*** Opening of Data to process ***
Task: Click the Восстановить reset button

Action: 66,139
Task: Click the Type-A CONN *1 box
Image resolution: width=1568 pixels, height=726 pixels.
*** Close of Data to process ***
*** Opening of Data to process ***
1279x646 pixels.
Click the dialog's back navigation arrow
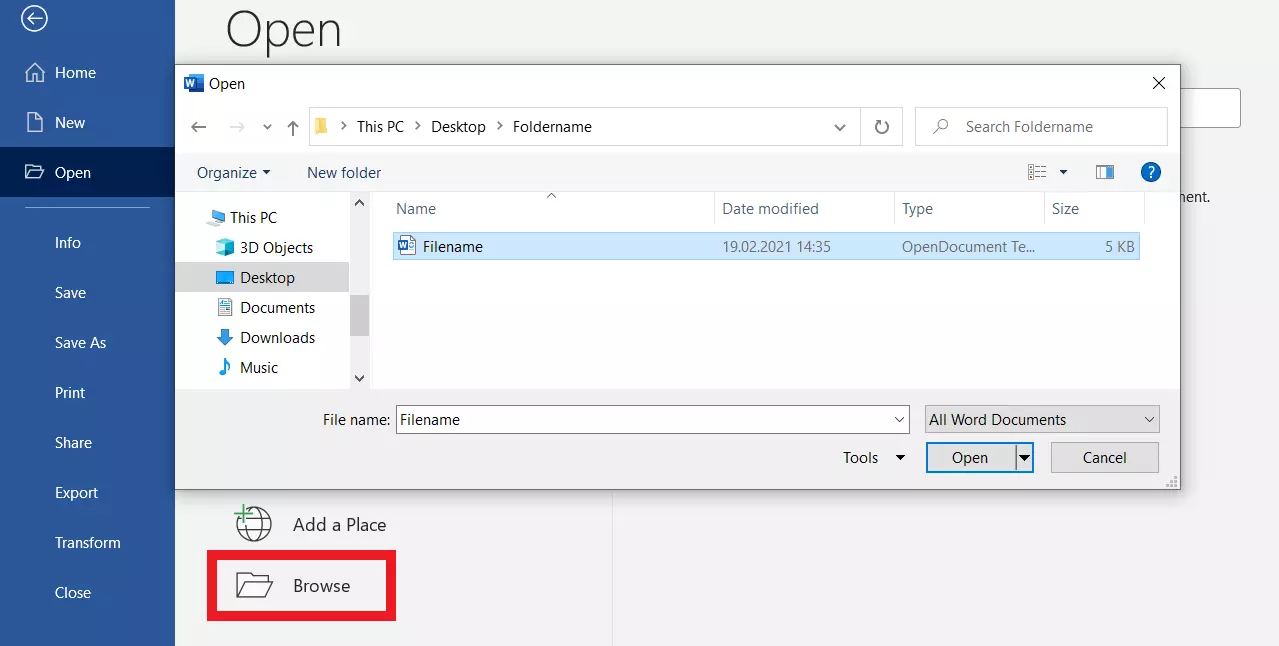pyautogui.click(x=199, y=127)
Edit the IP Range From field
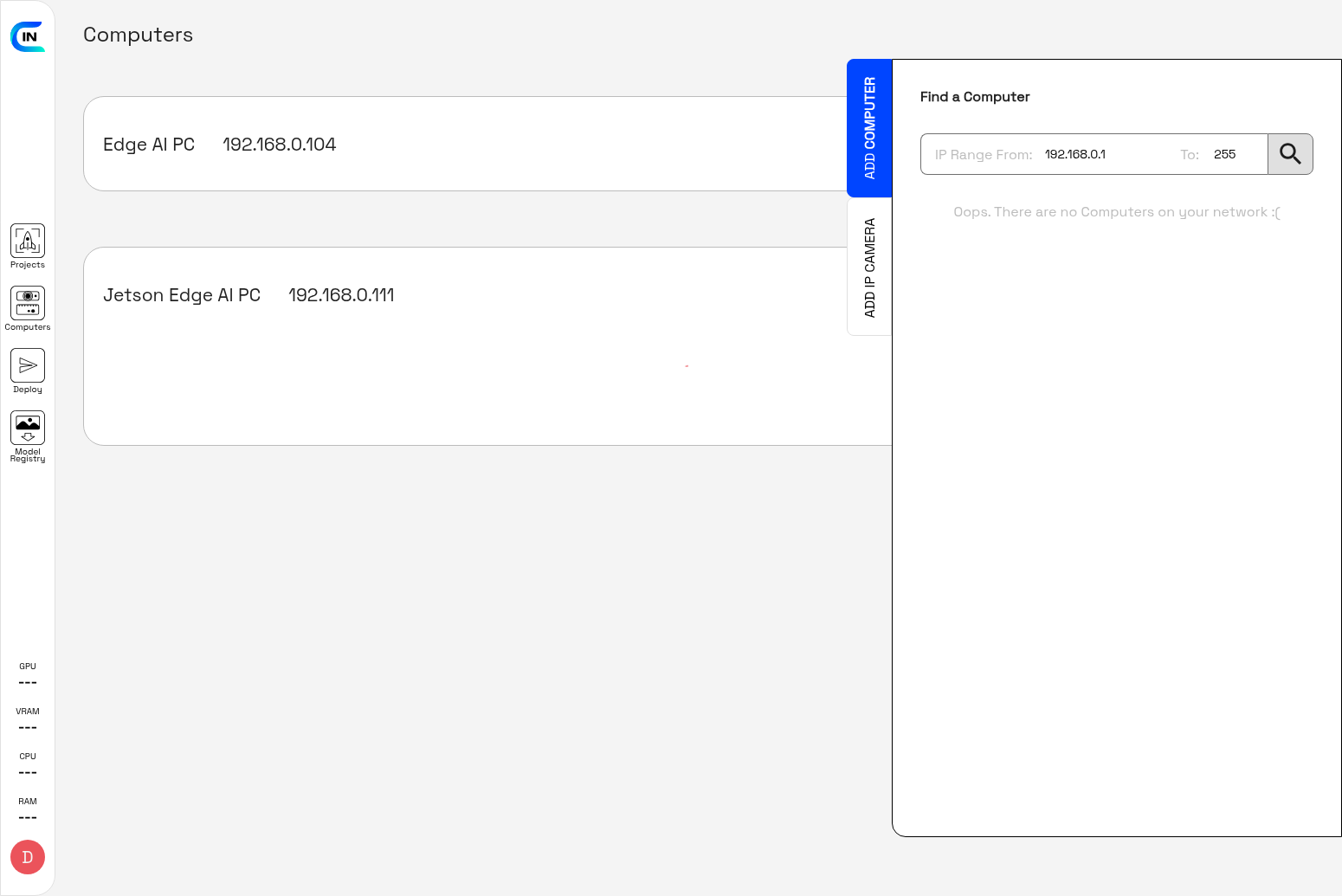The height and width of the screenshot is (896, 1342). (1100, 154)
*** Close of Data to process ***
About this exercise
Quote the data above from the line containing "Task: Click the Восстановить reset button" to the line containing "Image resolution: width=1568", inclusive, and stop.

Result below
Task: Click the Восстановить reset button

Action: 66,139
Task: Click the Type-A CONN *1 box
Image resolution: width=1568 pixels, height=726 pixels.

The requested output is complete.